As restaurant earnings impress, investors are chowing down.

Shares of Dunkin' Brands, Cheesecake Factory and Domino's Pizza surged 8 percent, 5 percent and 9 percent on Thursday, respectively, after those companies wowed investors with their first-quarter earnings reports.

And one trader says that this may just be the start of the American consumer's long-awaited comeback.

"Now that they've clearly started to spend a little more on the restaurants, it shows that the consumer's finally starting to feel confident enough to go out and eat," said Boris Schlossberg, managing director of FX strategy with BK Asset Management. "Maybe it's the first green shoots of lower oil prices and higher wages, as we are finally starting to see the consumer begin to spend."

Automobiles could be the next sector to get a bump from consumer spending, Schlossberg said.
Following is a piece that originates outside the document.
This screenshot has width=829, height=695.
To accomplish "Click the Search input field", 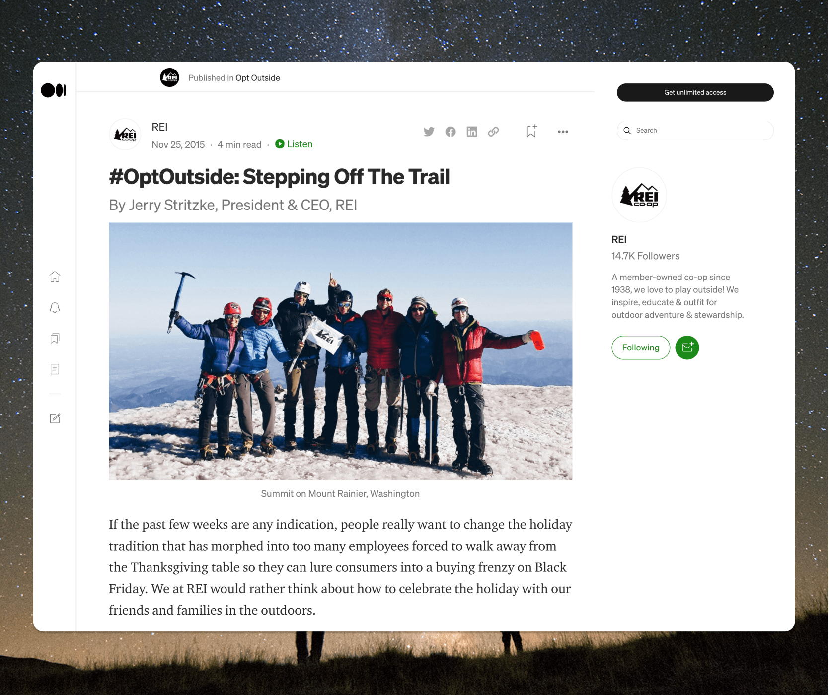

"Generally the reaction of spending goes restaurants, cars and housing. So as we start to see the progression going further, that would be the validation that [there's been] a strong recovery of the consumer," Schlossberg said Thursday on CNBC's "Power Lunch."


A baker plates slices of cheesecake at a Cheesecake Factory restaurant in Louisville, Kentucky.
Luke Sharrett | Bloomberg | Getty Images

The improvement in the consumer's condition has not been lost on the companies themselves.

"I think the consumer today is generally willing to spend a little more," Cheesecake Factory CFO W. Douglas Benn said on the company's earnings call. "So we're definitely getting a little bit more out of the customers where we see it, as in desserts. Definitely our dessert incident rates continue to be up."

Read More Cheesecake Factory: An insanely easy stock to own

But for David Seaburg, head of equity sales trading at Cowen, improving "dessert incident rates" won't necessarily translate into more car and home sales.

"It shows you a trend that's really changed with millennials in terms of eating habits," Seaburg said. "I think lower fuel prices have helped out, and the economy is obviously helping, but I think it's just a matter of convenience" for young people.